Here are some words in Lydia Davis’ new collection of stories, “Our Strangers,” that she finds particularly interesting: “bibelot,” “egg,” “acknowledgment,” “fun,” “obnoxious,” “crepey,” “irregardless.” Also: “interesting.” Davis, a meticulous fiction writer and an acclaimed translator, observes words with care and bemusement, tuned to the way different contexts alter their sound and meaning, sparking confusion or humor or heartbreak.
That’s nothing new: For decades, Davis has specialized in aphoristic stories that thrive on wordplay, rhythm and irony while avoiding easy sarcasm or dad jokes. Here, for instance, is the full text of “Two Drunks at Dinnertime” in her new collection: “She was a little drunk cooking dinner, and burned everything. He was a little drunk eating it, and didn’t care.” The repeated words, the way the clauses comically bounce off the commas — she’s as careful with these things as writers get.
The difference in “Our Strangers” is twofold. First, it’s an overt critique of big-box bookselling. It’s the first title from Bookshop Editions, a publishing arm of Bookshop.org, a collective of independent booksellers with whom The Times has an affiliate relationship. Available solely at indie bookstores and libraries, the book reflects, as mentioned in an introductory note, her “wishes to see book-lovers return to the place where books have been sold with care and thoughtfulness for centuries by dedicated fellow-book lovers — the corner bookshop.”
The other difference is that since the publication of her previous collection, 2014’s “Can’t and Won’t,” Davis has done much to demystify her process. Her delightful 2019 collection, “Essays One,” is rooted in craft essays explaining how she addresses words and structure. Such pieces are often tedious laments or lectures mainly of interest to MFA students. Davis’ thoughts on craft, by contrast, are accessible and great fun. Across three pages she explains how she turned a random email into the one-page story “Nancy Brown Will Be in Town.” A tweak here gives the story a singsong rhythm; a shift there adds a note of absurdism. She kept the word “ottoman” because it “reminds me of the Ottoman Empire and sounds so very elevated for a piece of furniture.”
However strange the process, there’s plainly pleasure in it for her, and that feeling is infectious across “Our Strangers.” Sometimes she contemplates the oddness of particular terms, like the “surround” of a bathtub, or the caramel “drizzle” on a coffee drink. Sometimes she zooms in on how absurd a “realistic” sentence can sound. (“‘Damn you!’ she cries out to the chicken.”) In a story about a neighborhood online group, she exposes the weirdness of what we ask from the world (“Wanted: rubber ducks. I will pick up.”) and the kind of faux-polite rhetoric we use around those offerings. (“Pork butts claimed. Thanks, guys!”)

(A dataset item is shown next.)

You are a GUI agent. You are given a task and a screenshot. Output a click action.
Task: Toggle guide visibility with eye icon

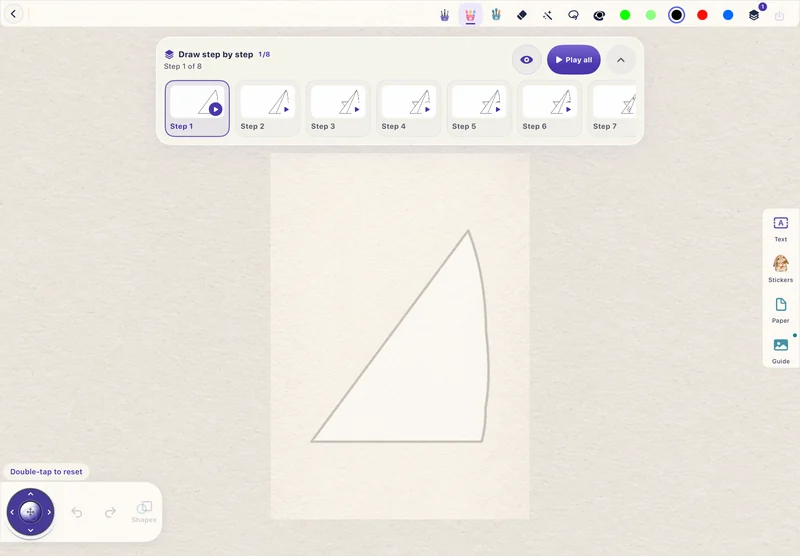527,60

Some of the stories are overtly about writing and revision. One story about an overheard conversation at a party is followed by a shorter version of it. Davis writes a paragraph-long riff on Indonesian vegetables and a separate commentary on how exacting she was about identifying the two vegetables in the original piece. In “Winter Letter,” a mom drones on about applesauce, a rained-out vacation trip and a library exhibit of aprons.
Boring? Well, boredom is, in its own way, interesting. Otherwise, why would we read so much domestic fiction? Davis is keying in on something more specific: the disconnect between how a speaker and receiver grasp the world, how we strive to keep others’ attention to our silly little anecdotes. If the mom wants a deeper connection with her children, why isn’t she getting it? Why does she feel a tale of applesauce will close the gap?
Davis takes story seriously because she’s alert to how conventional storytelling disappoints us. For her, a clear arc always has to confront the world’s absurdity. “Our Strangers” is interspersed with thematic stories about tenuous connections to famous people, marital spats and misunderstandings. In such minor dramas, we get a little closer to the shape of everyday life. Fuss over the details and even the mundane becomes, as the Mom in “Winter Letter” keeps insisting, interesting.
Davis’ fussiness evokes watchmakers or jewelers, but those analogies miss her humor. Indeed, her MO is a little closer to Buster Keaton’s. His cinematic gags were often built on the careful assemblage of a host of pieces that sometimes resolved in catastrophe, sometimes meshed delightfully. Either way, they’re beautifully choreographed, braiding attentiveness with a sense of the surreal. It’s the same for Davis: For all her concern with specificity and exactitude, her stories are usually set in moments where imprecision and confusion rule.
That point is beautifully made in the final lines of the story “What I Understand.” The thesis is simple enough: It’s a mini-essay about how the author craves knowledge and feels she can grasp most concepts. But, she concludes: “I stumble in a few areas, I am lost in some fields.” It’s a funny image — after discussing abstract ideas, Davis wants us to imagine somebody clambering in a corn patch. But there’s some pathos there too: Here she is, letting us know that she, like us, is often lost.
Athitakis is a writer in Phoenix and author of “The New Midwest.”